Instructions for authors

Author Guidelines
• Manuscripts intended for publication in Archives of Acoustics should be submitted in pdf format by an on-line procedure.
• Manuscript should be original, and should not be submitted either previously or simultaneously elsewhere, neither in whole, nor in part.
• Submitted papers must be written in good English and proofread by a native speaker.
• Basically, the papers should not exceed 40 000 typographic signs.
• Postal addresses, affiliations and email addresses for each author are required.
• Detailed information see Article Requirements.
• Manuscript should be accompanied by a cover letter containing the information:
o why the paper is submitted to ARCHIVES OF ACOUSTICS,
o suggestion on the field of acoustics related to the topic of the submitted paper,
o the statement that the manuscript is original, the submission has not been previously published, nor was sent to another journal for consideration,
o 3–5 names of suggested reviewers together with their affiliations, full postal and e-mail addresses; at least 3 suggested reviewers should be affiliated with other scientific institutions than the affiliations of the authors,
o author’s suggestion to classification of the paper as the research paper, review paper or technical note.

Article Requirements
1. At submission time only a PDF file is required. After acceptance, authors must submit all source material (see information about Figures). Authors can use their preferred manuscript-preparation software. The journal itself is produced in LaTeX, so accepted articles will be converted to LaTeX at production time.
2. The title of the paper should be as short as possible.
3. Full names and surnames should be given.
4. The full postal address of each affiliation, including the country name should be provided. Affiliations should contain the full postal address, as well as an e-mail address of one author designated as corresponding author.
5. The text should be preceded by a concise abstract (less than 200 words).
6. Keywords should be given.
7. The formulae to be numbered are those referred to in the paper, as well as the final formulae.
8. All notations should be written very distinctly.
9. References in the text (author(s) and year of publication) are to be cited between parentheses.
Items appearing in the reference list should be complete, including surname and the initials of the first name of the author, the full title of the paper/book in English followed by the information on the original paper language. In case of a book, the publisher's name, the place and year of publication should be given. In case of a periodical, the full title of the periodical, consecutive volume number, current issue number, pages, and year of publication should be given. All references in the bibliography should be cited in the text, and arranged in alphabetical order by authors' last name.
For more information on references see http://acoustics.ippt.gov.pl/public/Instructions.pdf.
10. Figures must be of publication quality. Each figure should be saved in separate file and captioned and numbered so that it can float. After acceptance, Authors will need to submit the original source files for all photos, diagrams and graphs in manuscript.

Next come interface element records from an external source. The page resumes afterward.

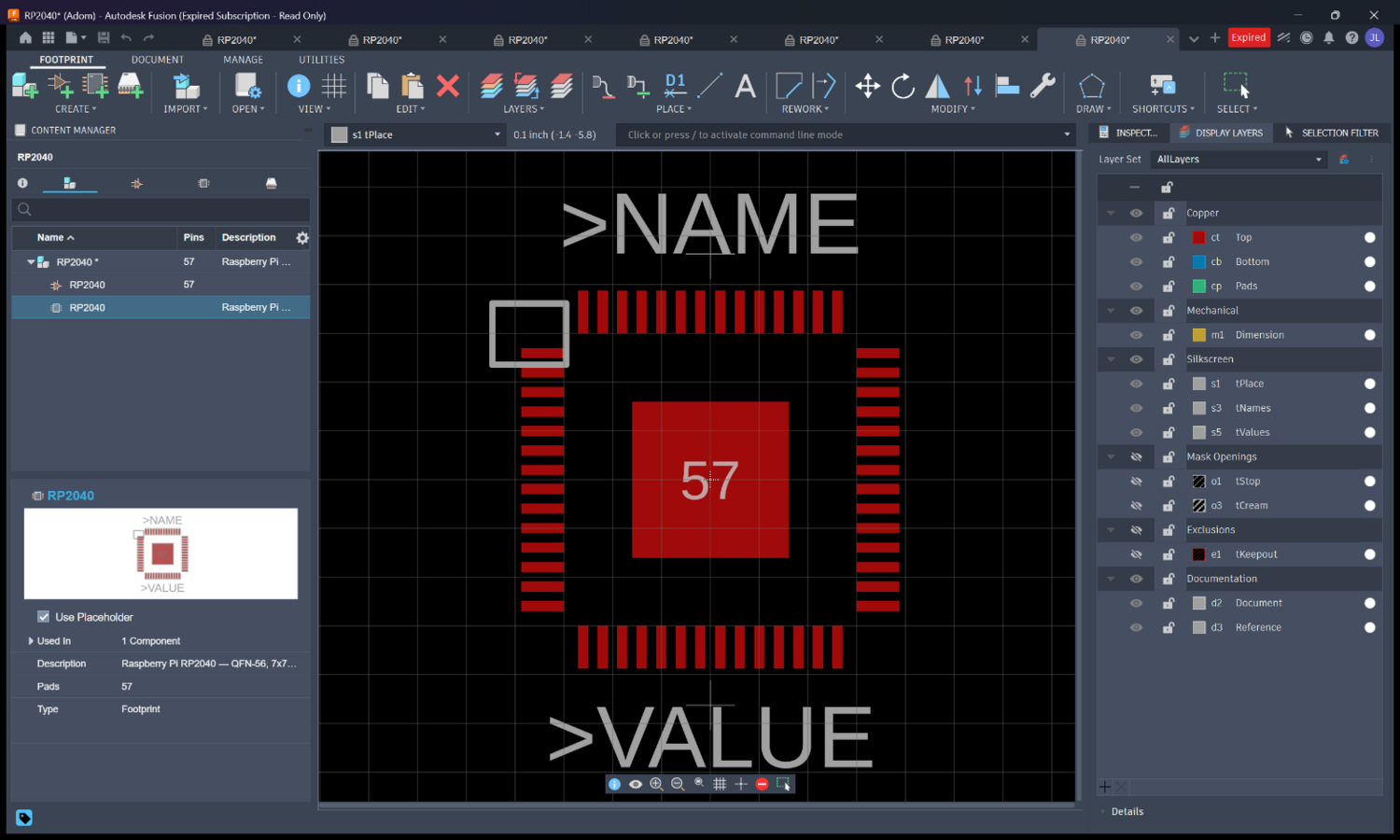Screen dimensions: 1400x840
Task: Select the Line drawing tool
Action: 709,86
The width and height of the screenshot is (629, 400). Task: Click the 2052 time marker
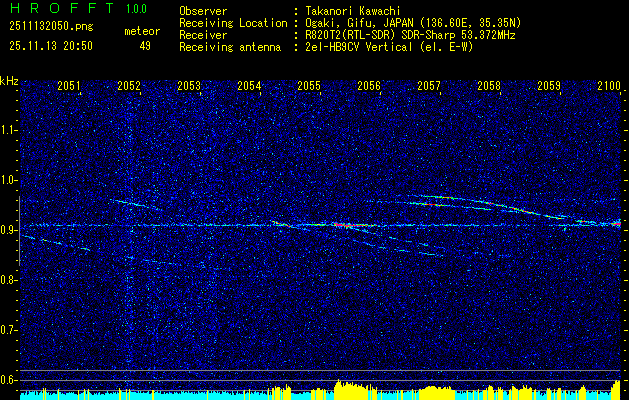tap(129, 85)
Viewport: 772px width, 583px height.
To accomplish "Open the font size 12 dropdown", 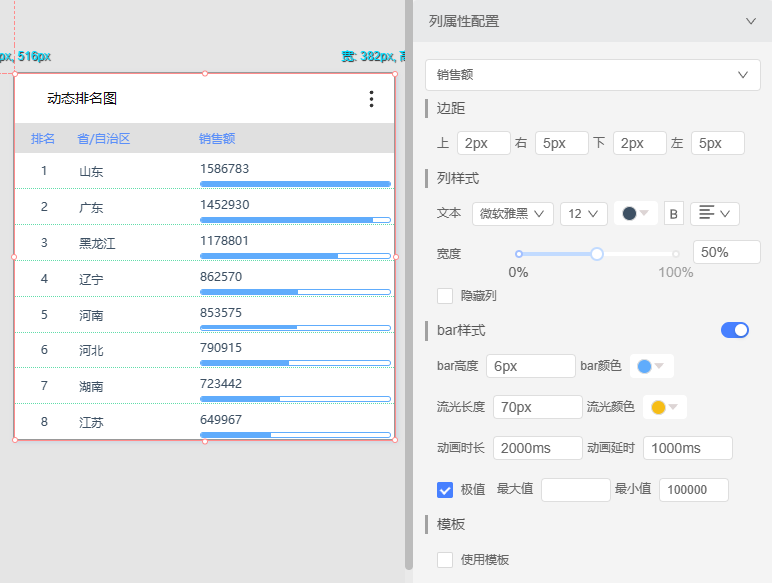I will click(584, 213).
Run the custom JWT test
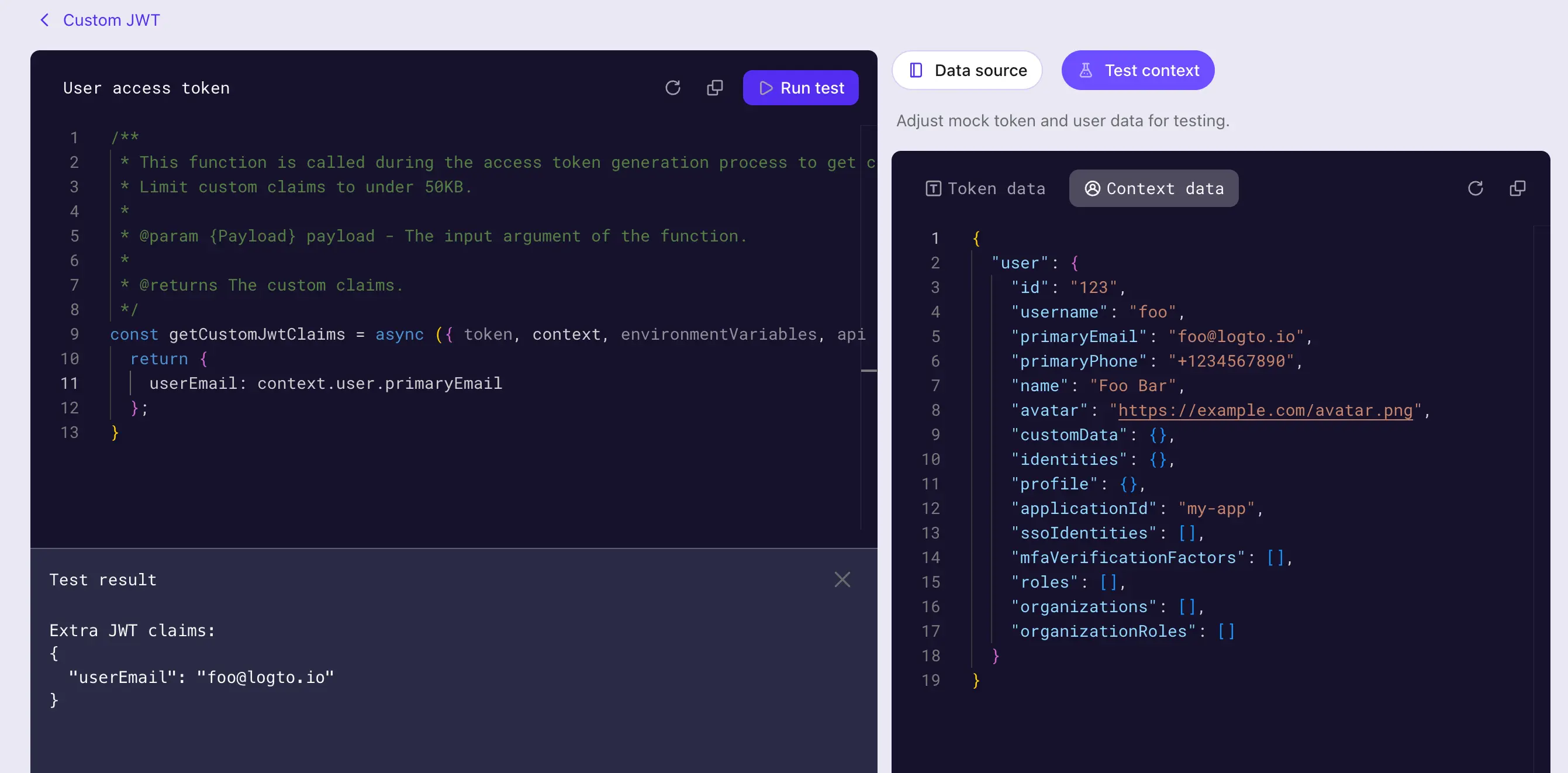This screenshot has width=1568, height=773. [800, 88]
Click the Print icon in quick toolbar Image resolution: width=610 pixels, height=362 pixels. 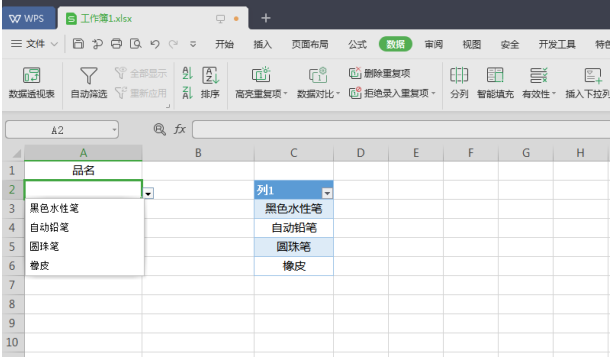(x=116, y=44)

For diagrams and graphs vector EPS or vector PDF files are the most useful. Make sure that what you're saving is vector graphics and not a bitmap. Please also include the original data for any plots. This is particularly important if you are unable to save Excel-generated plots in vector format. Saving them as bitmaps is not useful; please send the Excel (.xls) spreadsheets instead.
Photographs should be high-quality – with resolution no lower than 300 dpi.
Pack all figure files into a single archive (zip, tar, rar or other format) and then upload on the magazine web site.